Giardia lamblia is an intestinal protozoan parasite and one of the earliest eukaryotic divergents. The trophozoite multiplies via asexual binary fission and lacks all natural means of lateral gene transfer. A system is developed here for long-term expression of a foreign gene in this organism by exploiting recombinant virions derived from the giardiavirus (GLV), a double-stranded RNA virus that infects many Giardia isolates. An in vitro transcript of the cloned GLV cDNA, comprising the firefly luciferase-encoding region flanked by 5' and 3' fragments of GLV positive-strand RNA, was electroporated into GLV-infected trophozoites. Luciferase activity in electroporated cells peaked on day 2 at levels 6 orders of magnitude above background. Expression of this foreign gene remained at 80% of its peak level after 30 days in the absence of selective pressure. The chimeric RNA was replicated as double-stranded RNA and packaged into virus-like particles. The recombinant virions were partially purified from the wild-type helper virus by CsCl equilibrium density-gradient centrifugation and used to superinfect Giardia trophozoites. At multiplicities of infection of 100 or higher, these chimeric virions were able to initiate new rounds of expression of luciferase activity in the superinfected cells. Thus, the engineered virion can be successfully used to introduce and efficiently express a heterologous gene in this eukaryotic microorganism.

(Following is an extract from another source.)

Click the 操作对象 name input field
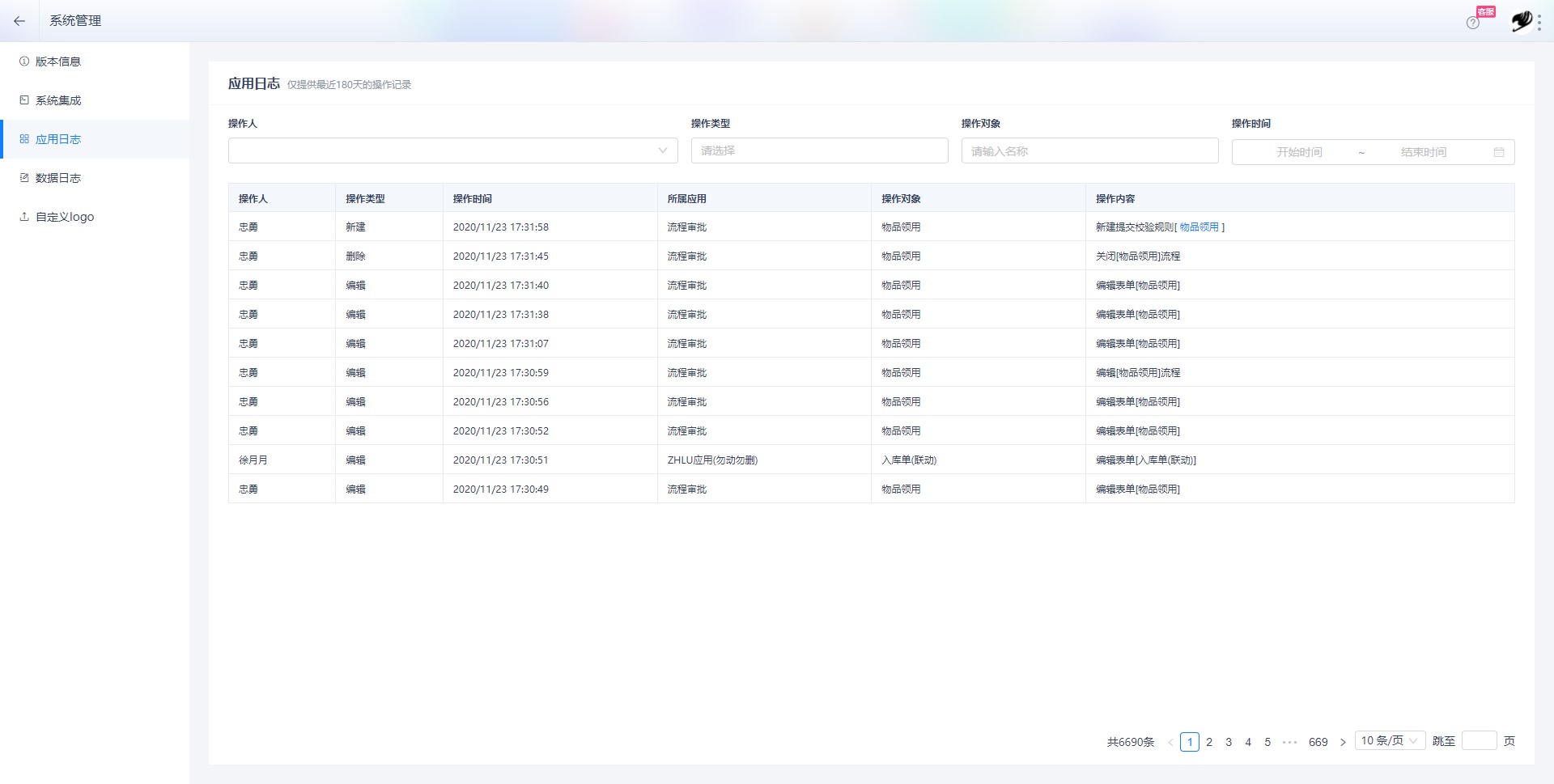 tap(1089, 150)
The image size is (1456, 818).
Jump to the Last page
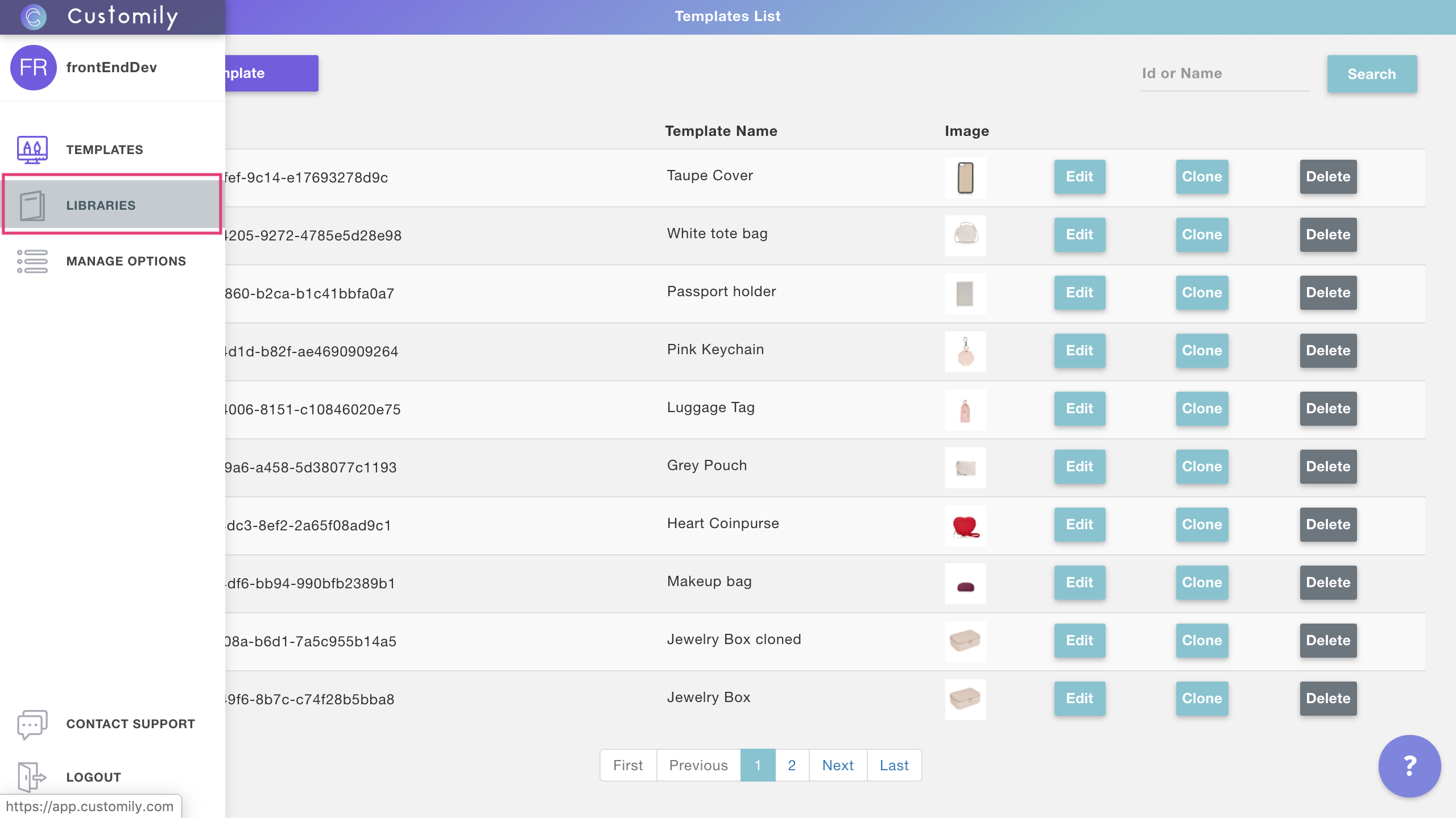(x=894, y=765)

Virus-mediated expression of firefly luciferase in the parasitic protozoan Giardia lamblia

Giardia lamblia, a prevalent human pathogen and one of the lineages that branched earliest from prokaryotes, can be infected with a double-stranded RNA virus, giardiavirus (GLV). The 6,277-bp viral genome has been previously cloned (A.L. Wang, H.-M. Yang, K.A. Shen, and C.C. Wang, Proc. Natl. Acad. Sci. USA 90:8595-8599, 1993; C.-H. Wu, C.C. Wang, H.M. Yang, and A.L. Wang, Gene, in press) and was converted to a transfection vector for G. lamblia in the present study. By flanking the firefly luciferase gene with the 5' and 3' untranslated regions (UTRs) of the GLV genome, transcript of the construct was synthesized in vitro with T7 polymerase and used to transfect G. lamblia WB trophozoites already infected with GLV (WBI). Optimal electroporation conditions used for the transfection were set at 1,000 V/cm and 500 microF, which resulted in expression of significant luciferase activity up to 120 h after electroporation. Furthermore, the mRNA and the antisense RNA of the luciferase gene were both detected by reverse transcription and PCR from 6 to 120 h postelectroporation, whereas no antisense RNA of luciferase was observed in the electroporated virus-free Giardia WB trophozoites. The mRNA of luciferase was detectable in the virus-free trophozoites by reverse transcription and PCR only up to 20 h after the electroporation, indicating that the introduced mRNA was replicated only by the viral RNA-dependent RNA polymerase inside the WBI cells. This expression of luciferase was dependent on the presence of UTRs on both ends of the viral genome transcript, including a putative packaging site that was apparently indispensable for luciferase expression. This is the first time that a viral vector in the form of mRNA URTs has been successfully used in transfecting a protozoan.